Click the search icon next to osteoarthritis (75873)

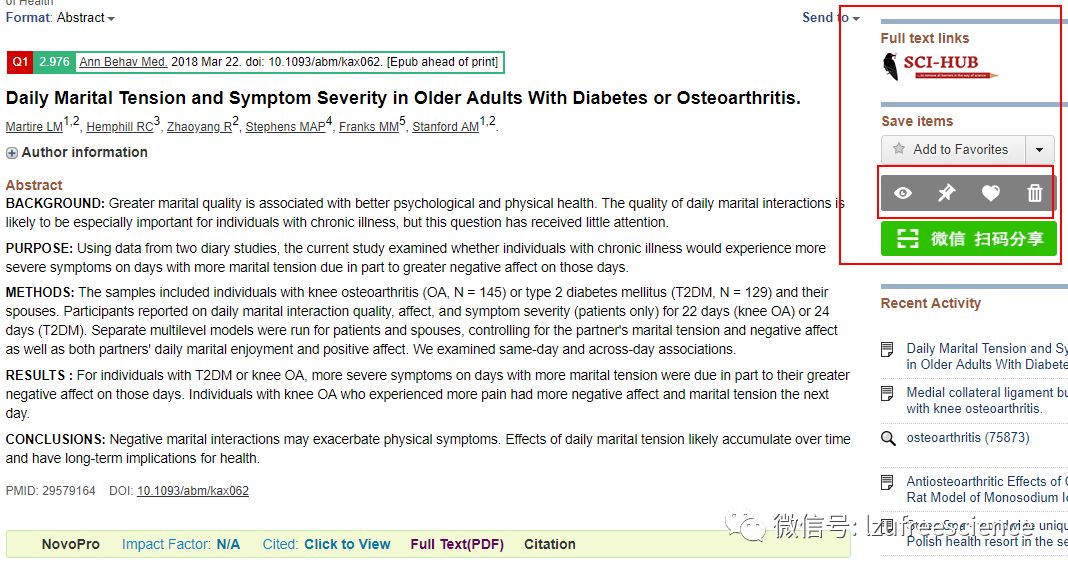coord(888,438)
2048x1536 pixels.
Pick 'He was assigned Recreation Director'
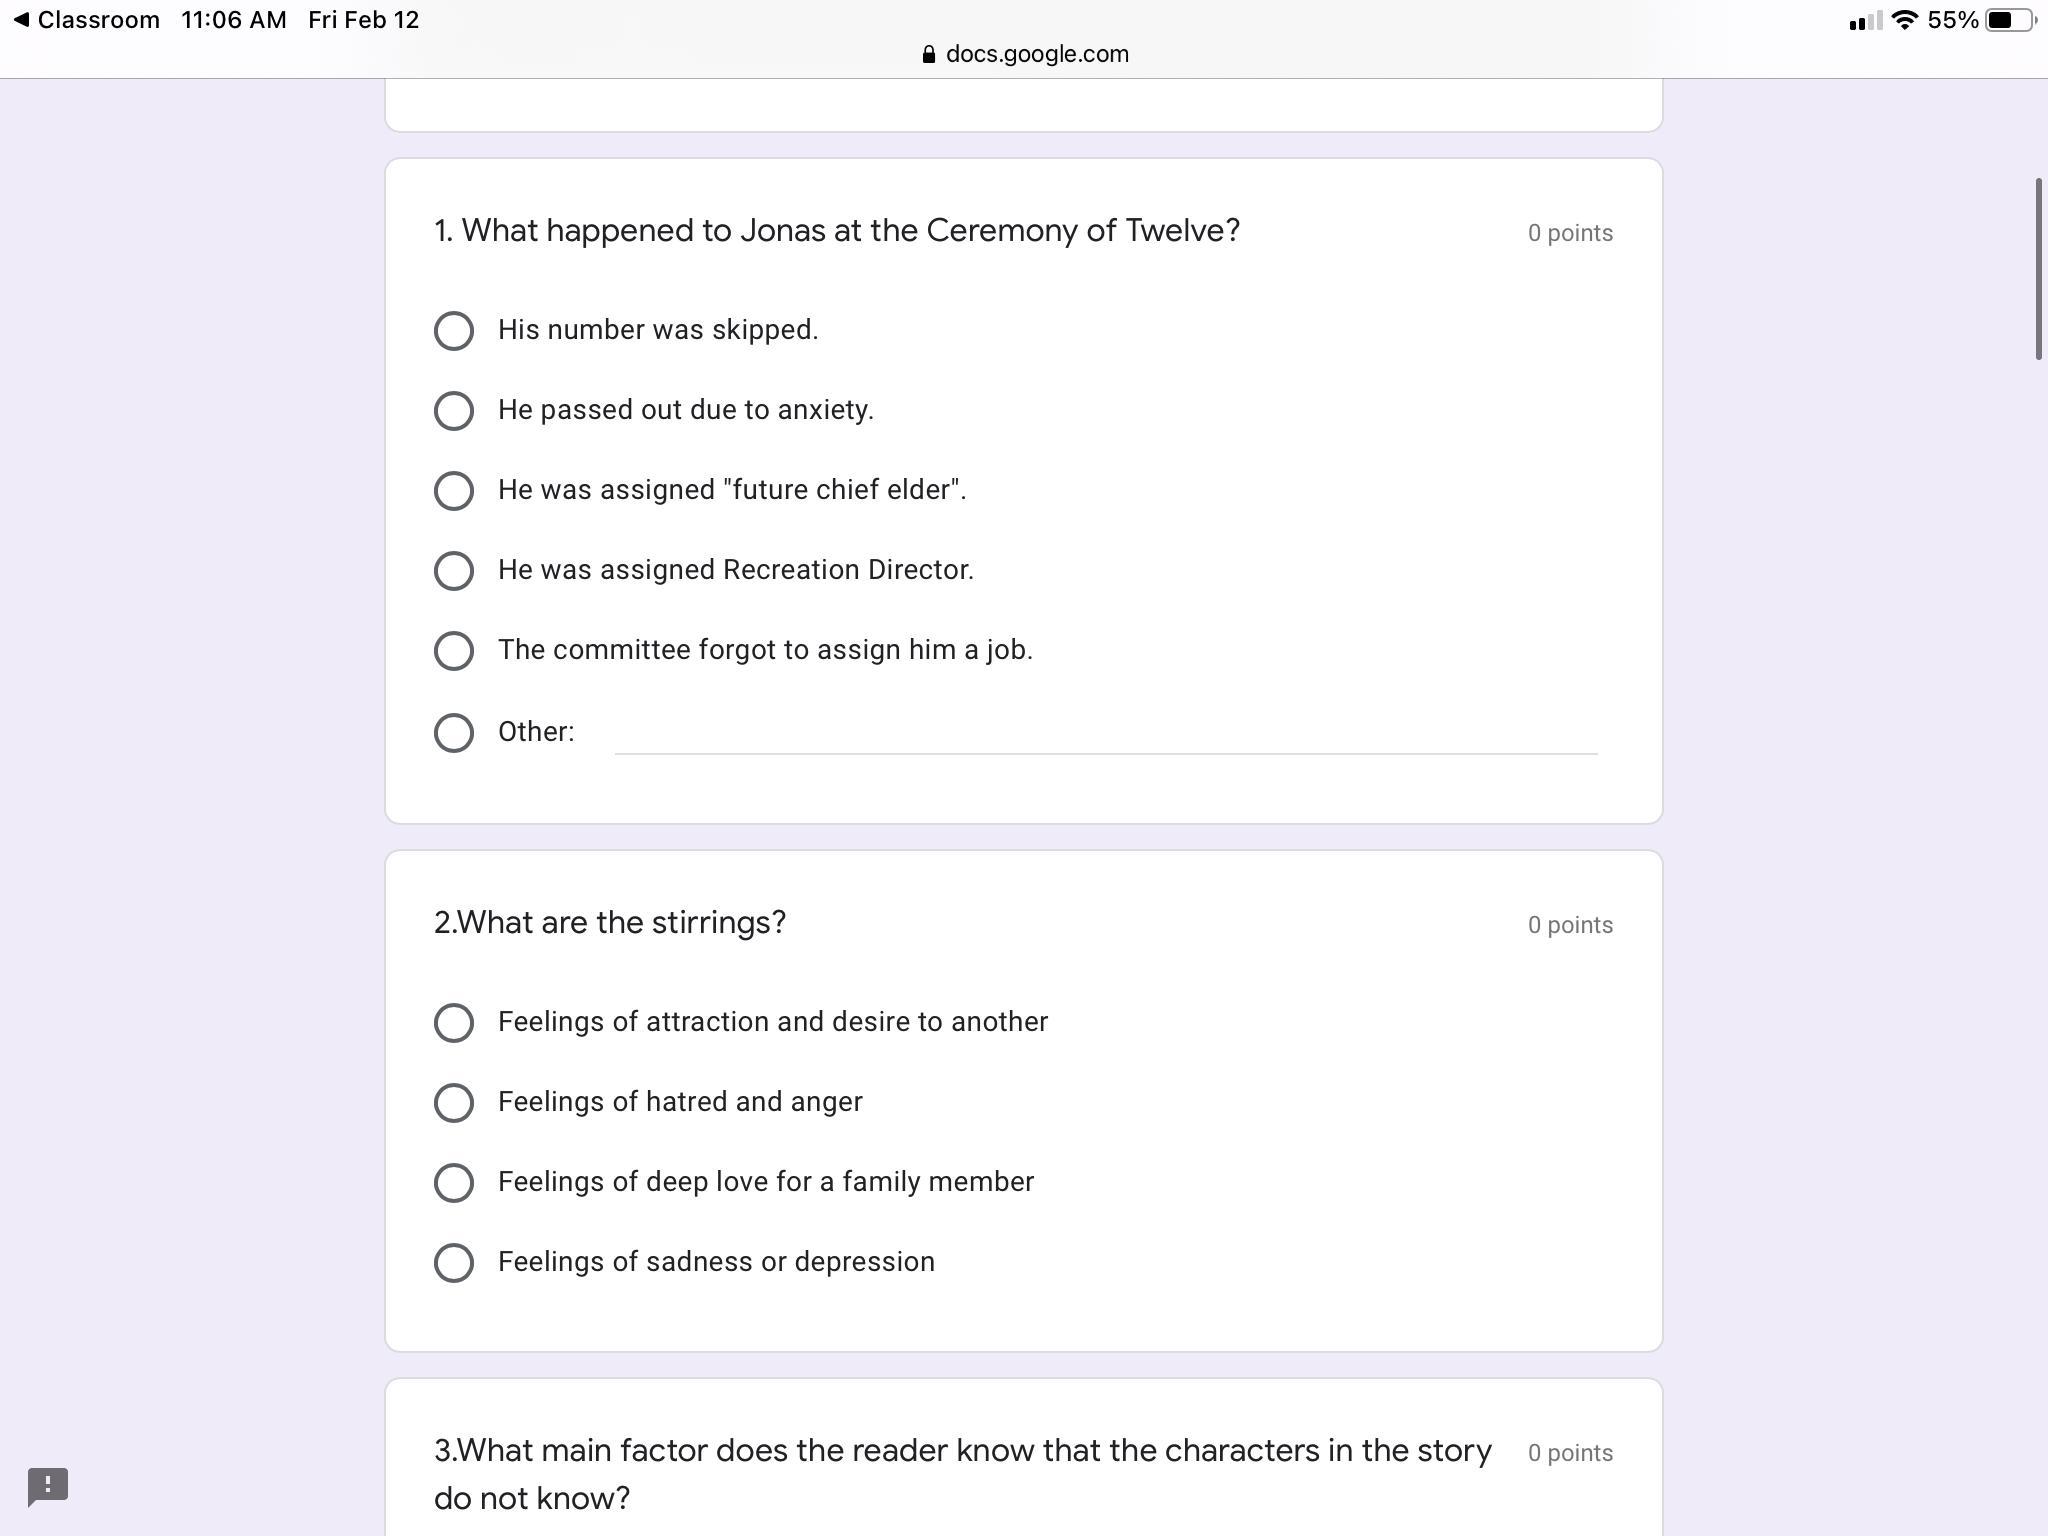[454, 571]
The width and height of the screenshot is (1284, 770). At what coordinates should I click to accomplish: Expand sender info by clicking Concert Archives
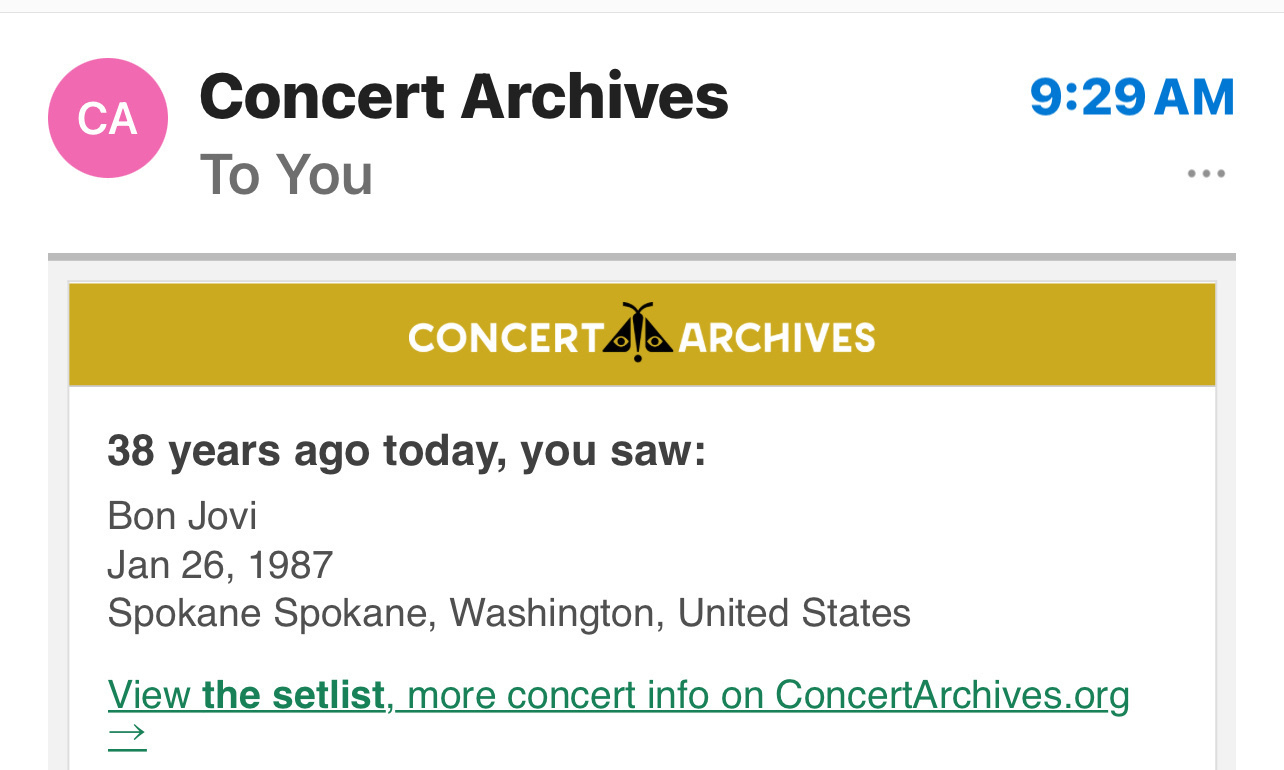click(463, 95)
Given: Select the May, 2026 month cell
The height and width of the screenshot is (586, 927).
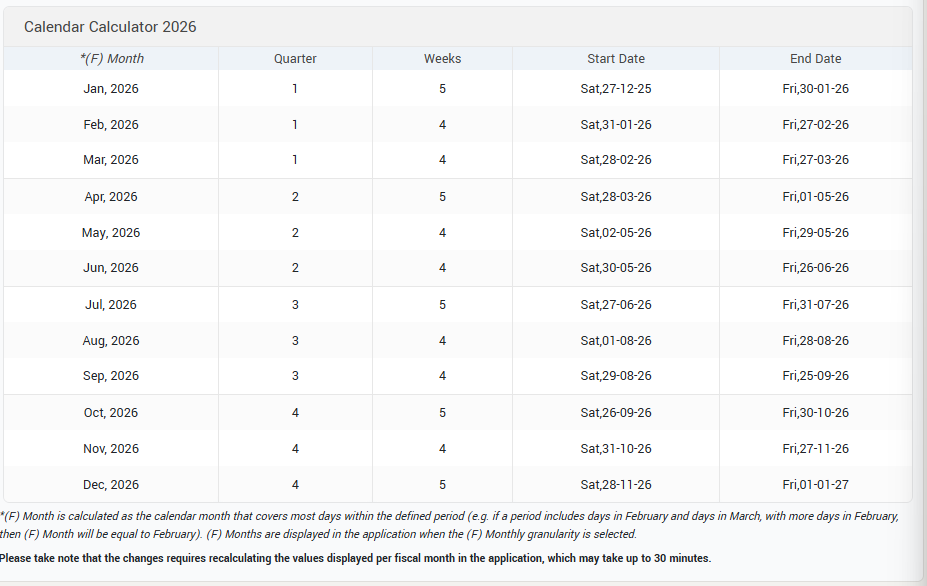Looking at the screenshot, I should [x=111, y=232].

###

▸ Prompt
Reproduce exactly and only the lines from the "The height and" line to the last line of the records above. Do not carry over any pictures.

▸ Your solution
The height and width of the screenshot is (586, 927).
Looking at the screenshot, I should [x=111, y=232].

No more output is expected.